───── Excerpt provided ─────

Skip to content

Shell Scripting for SRE and DevOps Automation

Shell scripts are one of the most practical tools in infrastructure work. They let you combine operating system commands, glue together tools, automate repetitive tasks, and turn manual runbooks into repeatable workflows.

For SRE and DevOps work, shell scripting is often the fastest way to automate:

  • Health checks
  • Service operations
  • Backup tasks
  • Deployment helpers
  • Log analysis
  • CI/CD build steps
  • Cron-based maintenance

Why Shell Scripting Still Matters

Even with tools like Python, Go, Ansible, and Terraform, shell scripts remain important because they are:

  • Available by default on most Linux and Unix systems
  • Excellent for orchestration and system-level automation
  • Easy to integrate with commands like systemctl, docker, kubectl, curl, and rsync
  • Fast to write for operational tasks and prototypes

Use shell where it fits

Shell is great for command orchestration and glue logic. If the logic becomes very complex, data-heavy, or hard to read, it is often better to switch to Python or Go.


Common Shells

Popular Unix shells include:

  • sh: Basic POSIX shell
  • bash: Most common shell for Linux scripting
  • zsh: Powerful interactive shell, often used on macOS
  • ksh: Korn shell, common in some enterprise Unix systems

For most Linux automation work, bash is the most common choice.


Start Every Script Correctly

Shebang

The first line tells the OS which interpreter should run the script.

#!/usr/bin/env bash

This is a portable way to locate bash.

Safe mode

A strong default for production scripts is:

set -euo pipefail

What it does:

  • -e: Exit when a command fails
  • -u: Fail on unset variables
  • -o pipefail: Fail a pipeline if any command inside it fails

You can also add:

set -x

to print commands during debugging.

─────

▶ **Exercise directions**
Carry on the shell scripting guide after its final sentence, keeping its structure and tone. The material is not required.

───── Data extract ─────

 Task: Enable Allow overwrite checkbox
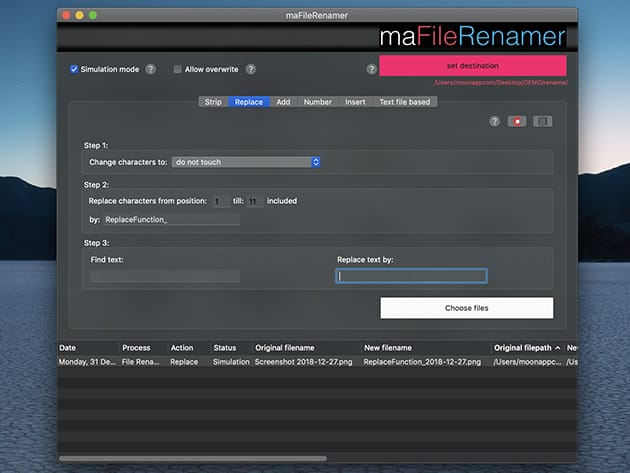tap(178, 70)
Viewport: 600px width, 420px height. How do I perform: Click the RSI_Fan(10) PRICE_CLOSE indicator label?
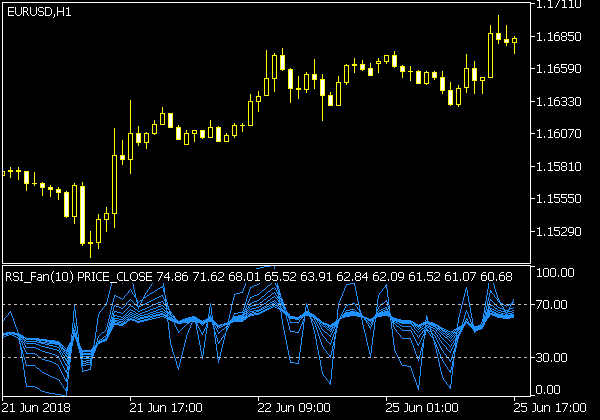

─────

▶ **Response to this task**
Core Building Blocks

Variables

ENVIRONMENT="production"
PORT=8080
readonly APP_NAME="payments-api"

Arguments

echo "Script name: $0"
echo "First argument: $1"
echo "Argument count: $#"
echo "All arguments: $@"
echo "Previous command exit code: $?"

Conditionals

if [[ -f /etc/hosts ]]; then
  echo "hosts file exists"
else
  echo "hosts file missing"
fi

Loops

for service in nginx sshd docker; do
  echo "Checking $service"
done

Functions

log_info() {
  echo "[INFO] $1"
}

log_info "Deployment started"

Case statements

case "${1:-}" in
  start) echo "Starting service" ;;
  stop) echo "Stopping service" ;;
  status) echo "Checking status" ;;
  *) echo "Usage: $0 {start|stop|status}" ;;
esac

Useful Bash Patterns

Default values

REGION="${AWS_REGION:-us-east-1}"

Command substitution

HOSTNAME="$(hostname)"
DATE_NOW="$(date +%F)"

Arrays

SERVICES=("nginx" "docker" "ssh")

for svc in "${SERVICES[@]}"; do
  echo "$svc"
done

Reading a file line by line

while IFS= read -r line; do
  echo "Processing: $line"
done < servers.txt

Trap for cleanup

cleanup() {
  rm -f /tmp/example.tmp
}

trap cleanup EXIT

Script Structure Template

This is a clean starting point for operational scripts:

#!/usr/bin/env bash
set -euo pipefail

log() {
  printf '[%s] %s\n' "$(date '+%F %T')" "$1"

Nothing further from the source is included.